# Auszug
====
Geburtshilfe: Besser kreißen ohne Arzt
Weniger Kaiserschnitte, zufriedenere Mütter: Eine Studie der Fachhochschule Osnabrück zeigt, dass ein von Hebammen geleiteter Kreißsaal eine Alternative zum üblichen Modell ist.
Kreißsäle, zu denen Ärzte keinen Zutritt haben, sind besser für Mutter, Vater und Kind. So würden es die Wissenschaftlerinnen im Verbund Hebammenforschung an der Fachhochschule Osnabrück nie ausdrücken, aber ihre Forschungsergebnisse legen diesen Schluss nahe.
Seit 2004 untersucht das Team unter Leitung der Gesundheitswissenschaftlerin Friederike zu Sayn-Wittgenstein, wie der so genannte hebammengeleitete Kreißsaal Geburten beeinflusst. Zehn davon gibt es mittlerweile an deutschen Kliniken, der erste wurde 2003 in Bremerhaven eröffnet, weitere folgten in Hamburg-Barmbek, Hamburg-Harburg und Osnabrück. Die Fürsprecherinnen hofften, dass wie in Dänemark und anderen Ländern, die das Modell schon eingeführt haben, die Kaiserschnittraten sinken und die Geburten "natürlicher" verlaufen würden als in ärztlich geleiteten Kreißsälen. Dass die hohen Erwartungen erfüllt wurden, konnte Professorin Sayn-Wittgenstein jetzt bestätigen. Am Donnerstag präsentierte sie in Osnabrück vor rund 180 Expertinnen aus sieben europäischen Ländern und den USA erste Ergebnisse einer Vergleichsstudie zwischen beiden Kreißsaal-Modellen. Teilgenommen haben 238 Frauen, die in der Klinik einer norddeutschen Großstadt entbunden hatten.
Hatte dabei ein Arzt das Sagen, endeten 12,3 Prozent der Geburten mit einem Kaiserschnitt. War die Hebamme verantwortlich, waren es nur 5,4 Prozent. Im Bundesdurchschnitt kommt jedes dritte bis vierte Kind per Kaiserschnitt zur Welt. Die dagegen sehr niedrige Rate in der Studie kommt dadurch zustande, dass nur die Daten von Frauen mit einem niedrigen Komplikationsrisiko verwendet werden konnten.
Die Fachhochschule Osnabrück ist Zentrum der deutschen Hebammenforschung und mit den Universitäten Bremen und Osnabrück wichtige Impulsgeberin für die Weiterentwicklung der Geburtshilfe.
====
# Bereitgestellte Daten
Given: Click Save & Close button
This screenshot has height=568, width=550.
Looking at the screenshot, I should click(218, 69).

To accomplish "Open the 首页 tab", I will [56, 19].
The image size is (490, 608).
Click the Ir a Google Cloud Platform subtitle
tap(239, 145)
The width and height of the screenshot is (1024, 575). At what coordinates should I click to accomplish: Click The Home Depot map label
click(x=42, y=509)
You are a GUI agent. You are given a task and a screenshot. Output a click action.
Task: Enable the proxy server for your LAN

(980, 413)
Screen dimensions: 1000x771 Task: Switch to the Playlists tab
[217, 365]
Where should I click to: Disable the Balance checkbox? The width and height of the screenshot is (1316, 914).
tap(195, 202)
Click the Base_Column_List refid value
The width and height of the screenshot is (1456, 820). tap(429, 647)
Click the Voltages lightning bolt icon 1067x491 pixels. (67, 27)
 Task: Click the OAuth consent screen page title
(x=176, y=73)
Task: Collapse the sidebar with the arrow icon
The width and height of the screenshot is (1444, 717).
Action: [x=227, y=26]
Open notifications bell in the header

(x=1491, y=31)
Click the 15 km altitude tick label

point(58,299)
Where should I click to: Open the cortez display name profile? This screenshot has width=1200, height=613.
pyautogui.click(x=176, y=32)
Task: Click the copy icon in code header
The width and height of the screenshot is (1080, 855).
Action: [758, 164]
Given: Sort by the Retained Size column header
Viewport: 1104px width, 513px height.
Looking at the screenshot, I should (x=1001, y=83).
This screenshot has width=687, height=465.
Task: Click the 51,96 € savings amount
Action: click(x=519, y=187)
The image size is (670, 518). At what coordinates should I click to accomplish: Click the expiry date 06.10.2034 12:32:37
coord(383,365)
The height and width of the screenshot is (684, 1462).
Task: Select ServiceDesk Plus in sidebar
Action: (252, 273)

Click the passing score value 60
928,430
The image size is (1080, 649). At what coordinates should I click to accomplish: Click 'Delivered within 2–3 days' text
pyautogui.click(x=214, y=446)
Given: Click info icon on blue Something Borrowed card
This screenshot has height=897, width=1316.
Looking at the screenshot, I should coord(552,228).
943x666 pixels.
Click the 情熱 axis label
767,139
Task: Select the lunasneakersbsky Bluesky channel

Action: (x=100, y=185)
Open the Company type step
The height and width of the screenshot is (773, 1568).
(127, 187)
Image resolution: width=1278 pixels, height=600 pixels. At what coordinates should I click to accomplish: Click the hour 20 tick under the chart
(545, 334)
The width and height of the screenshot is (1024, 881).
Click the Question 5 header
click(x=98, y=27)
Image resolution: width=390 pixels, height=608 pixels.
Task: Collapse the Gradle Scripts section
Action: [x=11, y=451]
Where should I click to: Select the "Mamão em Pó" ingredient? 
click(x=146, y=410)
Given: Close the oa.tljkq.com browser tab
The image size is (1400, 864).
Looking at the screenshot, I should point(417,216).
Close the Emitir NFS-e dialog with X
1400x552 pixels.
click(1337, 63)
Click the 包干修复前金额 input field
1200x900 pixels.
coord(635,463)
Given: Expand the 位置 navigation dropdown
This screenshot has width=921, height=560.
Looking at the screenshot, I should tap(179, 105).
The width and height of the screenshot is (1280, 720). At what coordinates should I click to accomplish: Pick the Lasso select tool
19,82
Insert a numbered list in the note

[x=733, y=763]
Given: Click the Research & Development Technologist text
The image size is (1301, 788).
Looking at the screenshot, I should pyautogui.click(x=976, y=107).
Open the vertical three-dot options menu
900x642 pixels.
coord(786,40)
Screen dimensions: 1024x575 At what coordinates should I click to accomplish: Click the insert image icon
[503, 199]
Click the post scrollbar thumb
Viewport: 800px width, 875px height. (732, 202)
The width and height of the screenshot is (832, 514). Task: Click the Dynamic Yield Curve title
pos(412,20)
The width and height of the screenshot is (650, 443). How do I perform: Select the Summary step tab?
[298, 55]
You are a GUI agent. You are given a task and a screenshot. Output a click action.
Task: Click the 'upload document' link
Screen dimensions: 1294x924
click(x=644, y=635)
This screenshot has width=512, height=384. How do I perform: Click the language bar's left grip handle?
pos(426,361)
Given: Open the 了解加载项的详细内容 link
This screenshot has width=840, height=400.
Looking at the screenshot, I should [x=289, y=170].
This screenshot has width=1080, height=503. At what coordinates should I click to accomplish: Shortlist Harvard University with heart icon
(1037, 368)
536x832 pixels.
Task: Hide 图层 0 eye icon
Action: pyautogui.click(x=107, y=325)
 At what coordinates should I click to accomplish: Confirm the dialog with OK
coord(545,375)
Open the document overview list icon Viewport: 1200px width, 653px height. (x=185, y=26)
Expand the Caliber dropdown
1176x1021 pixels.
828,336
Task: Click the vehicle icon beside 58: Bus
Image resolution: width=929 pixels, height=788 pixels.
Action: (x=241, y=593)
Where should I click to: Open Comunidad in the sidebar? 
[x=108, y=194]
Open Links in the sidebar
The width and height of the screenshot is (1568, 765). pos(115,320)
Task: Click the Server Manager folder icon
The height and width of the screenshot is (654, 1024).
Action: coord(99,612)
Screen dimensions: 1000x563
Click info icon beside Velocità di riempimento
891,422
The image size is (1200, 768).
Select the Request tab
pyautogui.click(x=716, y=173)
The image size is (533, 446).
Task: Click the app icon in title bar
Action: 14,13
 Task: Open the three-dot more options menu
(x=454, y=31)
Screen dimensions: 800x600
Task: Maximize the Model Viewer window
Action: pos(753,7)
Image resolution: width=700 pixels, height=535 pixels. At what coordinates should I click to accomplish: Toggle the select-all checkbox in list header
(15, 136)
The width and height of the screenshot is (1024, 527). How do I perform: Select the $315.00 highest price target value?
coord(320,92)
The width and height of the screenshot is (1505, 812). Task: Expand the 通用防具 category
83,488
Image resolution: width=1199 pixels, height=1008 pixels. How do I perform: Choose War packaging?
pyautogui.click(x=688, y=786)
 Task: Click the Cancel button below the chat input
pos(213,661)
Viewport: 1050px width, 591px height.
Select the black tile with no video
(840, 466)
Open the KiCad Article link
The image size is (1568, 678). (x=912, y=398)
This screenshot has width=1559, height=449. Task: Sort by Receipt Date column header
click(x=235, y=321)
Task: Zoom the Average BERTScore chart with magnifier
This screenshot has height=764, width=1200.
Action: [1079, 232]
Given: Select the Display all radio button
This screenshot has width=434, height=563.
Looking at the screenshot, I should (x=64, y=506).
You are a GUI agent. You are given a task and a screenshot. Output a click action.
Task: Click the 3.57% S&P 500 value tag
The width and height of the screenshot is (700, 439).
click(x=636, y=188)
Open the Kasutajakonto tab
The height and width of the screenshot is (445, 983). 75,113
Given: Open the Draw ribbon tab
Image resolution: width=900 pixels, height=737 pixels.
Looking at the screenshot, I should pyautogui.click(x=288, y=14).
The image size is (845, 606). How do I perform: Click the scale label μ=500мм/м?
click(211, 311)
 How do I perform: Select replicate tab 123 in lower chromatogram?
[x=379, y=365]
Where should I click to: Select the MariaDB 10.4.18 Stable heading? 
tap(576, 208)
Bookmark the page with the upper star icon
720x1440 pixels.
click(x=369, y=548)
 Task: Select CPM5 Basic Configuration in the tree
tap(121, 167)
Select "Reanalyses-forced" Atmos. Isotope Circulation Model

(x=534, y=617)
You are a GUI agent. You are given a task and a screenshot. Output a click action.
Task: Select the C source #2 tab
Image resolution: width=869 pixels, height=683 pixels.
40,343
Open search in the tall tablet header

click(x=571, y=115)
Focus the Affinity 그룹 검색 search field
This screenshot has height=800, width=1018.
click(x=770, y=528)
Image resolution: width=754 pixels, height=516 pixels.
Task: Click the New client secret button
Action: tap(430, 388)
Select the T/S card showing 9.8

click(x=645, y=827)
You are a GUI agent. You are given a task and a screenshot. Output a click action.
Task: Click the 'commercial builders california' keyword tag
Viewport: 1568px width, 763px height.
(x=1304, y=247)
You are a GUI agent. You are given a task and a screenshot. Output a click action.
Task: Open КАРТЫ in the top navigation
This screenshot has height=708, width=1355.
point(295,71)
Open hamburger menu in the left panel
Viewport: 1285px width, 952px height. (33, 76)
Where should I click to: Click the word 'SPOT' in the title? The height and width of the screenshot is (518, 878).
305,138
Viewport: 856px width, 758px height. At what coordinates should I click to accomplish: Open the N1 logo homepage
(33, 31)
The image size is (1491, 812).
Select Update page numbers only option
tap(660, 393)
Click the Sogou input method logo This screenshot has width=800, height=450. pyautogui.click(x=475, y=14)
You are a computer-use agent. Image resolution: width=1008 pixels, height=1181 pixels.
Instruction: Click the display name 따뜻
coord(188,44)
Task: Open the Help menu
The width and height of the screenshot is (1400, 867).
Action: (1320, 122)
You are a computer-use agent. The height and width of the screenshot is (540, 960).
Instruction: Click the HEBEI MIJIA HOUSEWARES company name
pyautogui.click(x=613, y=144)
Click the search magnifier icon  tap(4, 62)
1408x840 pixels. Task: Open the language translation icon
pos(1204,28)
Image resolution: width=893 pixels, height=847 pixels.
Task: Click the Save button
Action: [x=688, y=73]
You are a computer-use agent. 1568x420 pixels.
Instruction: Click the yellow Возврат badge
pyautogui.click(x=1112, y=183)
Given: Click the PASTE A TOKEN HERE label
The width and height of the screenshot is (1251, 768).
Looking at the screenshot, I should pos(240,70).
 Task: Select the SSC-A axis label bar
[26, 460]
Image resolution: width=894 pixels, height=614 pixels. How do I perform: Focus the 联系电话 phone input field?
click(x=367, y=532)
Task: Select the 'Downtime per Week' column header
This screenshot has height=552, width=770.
====
# Aufgabenstellung
Schreiben Sie den Artikel über den hebammengeleiteten Kreißsaal im Anschluss an seinen letzten Satz weiter.

# Lösung
Eine Kernforderung ist die Verbesserung der Hebammen-Ausbildung, das heißt die Anbindung an die Wissenschaft, wie sie auch für ErzieherInnen gefordert wird. Den ersten Schritt hat die Fachhochschule getan: Seit 2008 bietet sie den bundesweit einmaligen "Bachelor of Science in Midwifery" an.
In einer vom Bund geförderten Studie der FH zum Hebammenkreißsaal werden derzeit die Daten von 1.240 Geburten ausgewertet.
Außerdem zeigte sich, dass die Geburt im Hebammenkreißsaal das Stillen erleichtert: Sieben Tage nach der Geburt bekamen 87,8 Prozent der Neugeborenen ausschließlich Muttermilch, im Vergleich zu 67 Prozent in der Vergleichsgruppe. Und: 62,2 Prozent der Frauen sagten, sie hätten die Geburt als positiv erlebt, das konnten im ärztlich geleiteten Kreißsaal nur noch 47,8 Prozent behaupten.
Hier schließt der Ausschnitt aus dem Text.